Without a moment’s hesitation, she can point to the “project” that she’s taken the most pride in: “My two children are my biggest investment and my proudest accomplishment.” By demanding more from herself, striving as a working mother for that ever-elusive balance, Bricknell says it’s actually made her more efficient at work: “I’m a better businessperson since becoming a mother.”
Her second proudest achievement is getting to work on challenging infrastructure projects to deliver reliable power, telecommunications, airports, pipelines, and high-speed rail systems, especially in the developing world.
Something else that’s striking about Diana Bricknell, post MBA, is the way she talks about what is coming up around the corner, career-wise. “I feel like I’m on the cusp of doing something incredible,” she says. She wasn’t able to give too many details on her upcoming projects, but suffice it to say, she’s excited for what the future has in store. Since receiving her MBA, Bricknell has stayed with her company, Pacific Gas & Electric. She offered some advice to Americas graduates: “Lots of folks feel they need to jump firms upon graduation, but it is worth exploring opportunities for growth and development within your current company.

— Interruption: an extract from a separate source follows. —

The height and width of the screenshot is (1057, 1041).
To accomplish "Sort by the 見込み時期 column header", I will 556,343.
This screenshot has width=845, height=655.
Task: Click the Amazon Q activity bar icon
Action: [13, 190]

That’s what I did. We have complex business problems to solve in shaping the new energy economy for our customers and this poses many new opportunities.”
Back at 1 Hacker Way, Diana can’t help but smile at the sight in front of her. Save for a few male students, the cohort is almost entirely female. In Silicon Valley, it’s not often that girls outnumber the guys, so it’s taking some getting used to. Diana welcomes the change. These young women all share an interest in STEM-related fields. They want to one day work at the forefront of engineering, science, technology, and math. “I want them thinking about career options before they go off to college,” says Bricknell. “There is nothing like having role models.”
And so, the sisterhood of the traveling programmers has arrived at Facebook’s headquarters, and they’re ready to get a private tour of the place.
Bricknell is steadfast in her commitment to bringing more women in STEM into the fold, helping to usher in change that has been long overdue. She sees it as her responsibility to help other women rise up—one bumpy bus ride at a time.
“Giving is part of having a good life,” she says. “And giving only comes when you demand more of yourself.